Seorang pejabat senior Taiwan yang akrab dengan perencanaan keamanan pemerintah mengatakan kepada Reuters, bahwa kemungkinan peningkatan ketegangan militer yang tiba-tiba "tidak tinggi", tetapi Taiwan telah mengawasi dengan cermat setiap kegiatan China yang tidak biasa.
Pejabat itu menunjuk pada latihan militer gabungan Tentara Pembebasan Rakyat di daerah antara timur laut Taiwan dan dekat Selat Miyako, dekat dengan pulau-pulau selatan Jepang, yang telah menjadi lebih sering dalam sebulan terakhir ini.
Latihan tersebut termasuk jet tempur, pembom dan kapal perang dan dimaksudkan untuk meningkatkan tekanan pada Jepang, kata pejabat itu, yang menolak disebutkan namanya karena sensitivitas masalah tersebut.
Sementara Presiden Tsai Ing-wen mengatakan pada pertemuan kelompok kerja pada hari Rabu, bahwa Taiwan harus meningkatkan pengawasan dan kewaspadaannya terhadap kegiatan militer di kawasan itu dan mengatasi kesalahan informasi asing, meskipun dia tidak secara langsung menyebut China.

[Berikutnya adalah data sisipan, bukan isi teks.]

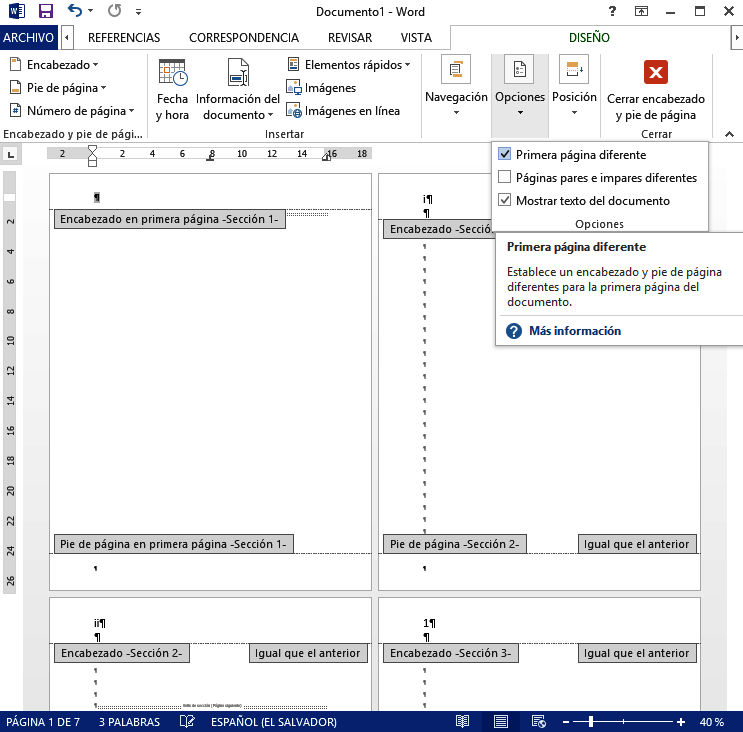Screen dimensions: 743x732
Task: Click Cerrar encabezado y pie de página
Action: pyautogui.click(x=656, y=90)
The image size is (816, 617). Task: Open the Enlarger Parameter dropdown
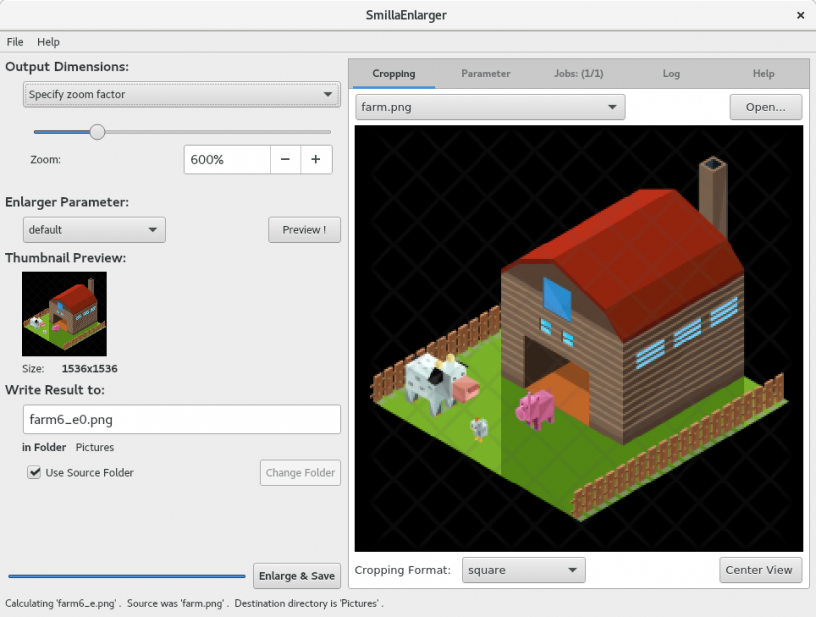coord(93,229)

Meskipun pemerintah Taiwan mengatakan situasi pulau itu dan Ukraina "pada dasarnya berbeda", Tsai telah menyatakan "empati" untuk situasi Ukraina karena ancaman militer yang dihadapi pulau itu dari China.
Sementara China sendiri telah menuding Amerika Serikat dan Barat telah menggunakan isu Ukraina untuk menciptakan ketegangan dan kepanikan. Ma Xiaoguang, juru bicara Kantor Urusan Taiwan China, mengatakan pada Rabu, bahwa pemerintah Taiwan bersama dengan Barat menggunakan Ukraina untuk "secara jahat meningkatkan" ancaman militer dan membangkitkan sentimen anti-China.

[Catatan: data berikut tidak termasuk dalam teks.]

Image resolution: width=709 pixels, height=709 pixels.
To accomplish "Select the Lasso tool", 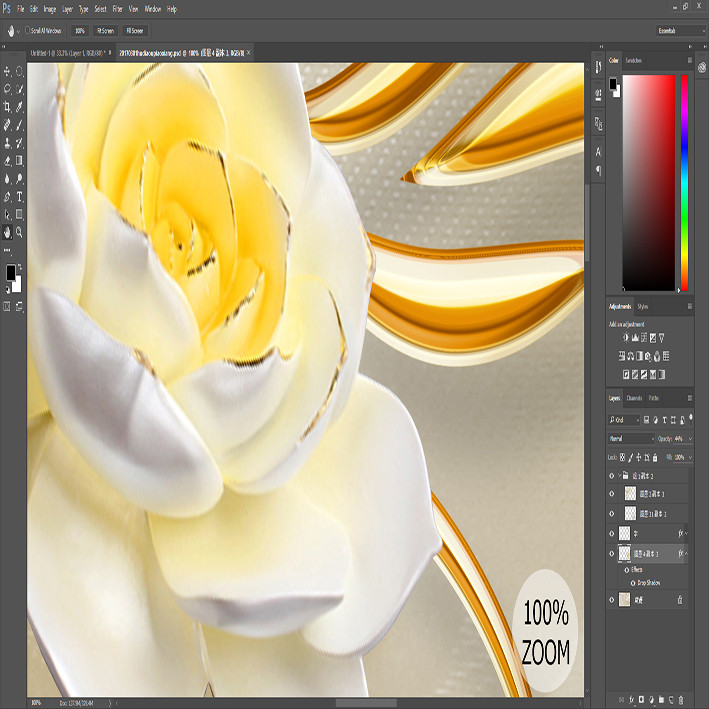I will [x=7, y=89].
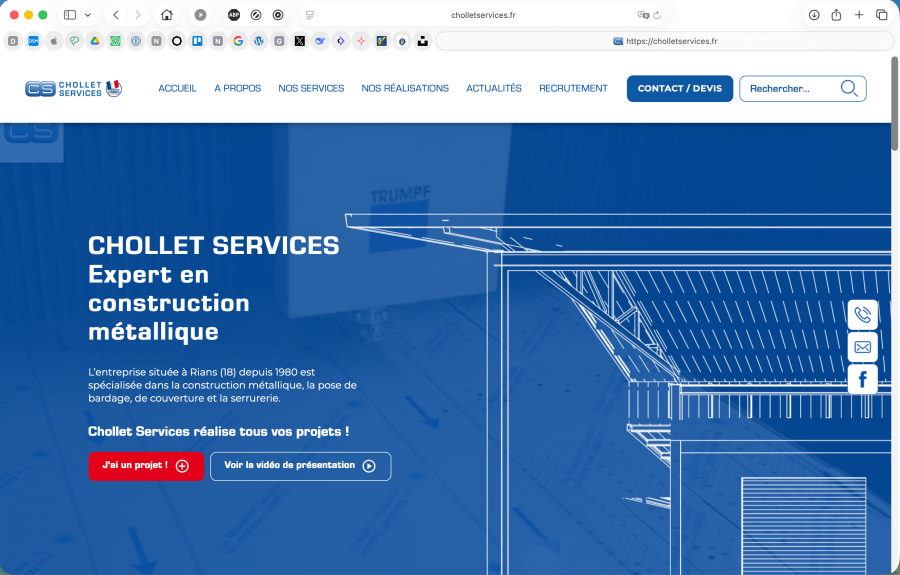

Inggris Sebut Ancaman ke Taiwan Naik jika Barat Tak Bela Ukraina
Perdana Menteri (PM) Inggris Boris Johnson mengatakan bahwa jika negara-negara Barat gagal memenuhi janji mereka untuk mendukung Ukraina, maka itu akan memiliki konsekuensi yang merusak di seluruh dunia, termasuk bagi Taiwan.
"Kami tidak sepenuhnya tahu apa yang dimaksudkan Presiden Putin, tetapi pertanda buruk," kata Johnson dalam konferensi keamanan di Munich, seperti dikutip Reuters, Sabtu (19/2/2022).
"Jika Ukraina terancam, goncangan akan bergema di seluruh dunia. Dan gaung itu akan terdengar di Asia Timur, akan terdengar di Taiwan," ujarnya.
"Orang-orang akan menarik kesimpulan bahwa agresi membayar, dan itu mungkin benar." China memandang Taiwan sebagai bagian dari wilayahnya, dan tidak mengesampingkan penggunaan kekuatan untuk mendapatkan kembali kendali atas pulau itu, yang telah memerintah sendiri sejak 1949. Johnson mengatakan negara-negara Barat telah berulang kali mengatakan kepada Ukraina bahwa mereka akan mendukung kemerdekaannya.
"Betapa hampa, betapa tidak berartinya, betapa menghina kata-kata itu, jika pada saat kedaulatan dan kemerdekaan mereka terancam, kita hanya membuang muka," katanya.
Pada hari Selasa, Inggris mengatakan dapat memblokir perusahaan Rusia dari meningkatkan modal di London dan telah meloloskan undang-undang untuk memperluas sanksi terhadap bisnis dan individu Rusia jika negara itu menyerang Ukraina.
"Kami akan memberikan sanksi kepada individu dan perusahaan Rusia yang memiliki kepentingan strategis bagi negara Rusia dan kami akan membuat mereka tidak mungkin mengumpulkan dana di pasar modal London," kata Johnson.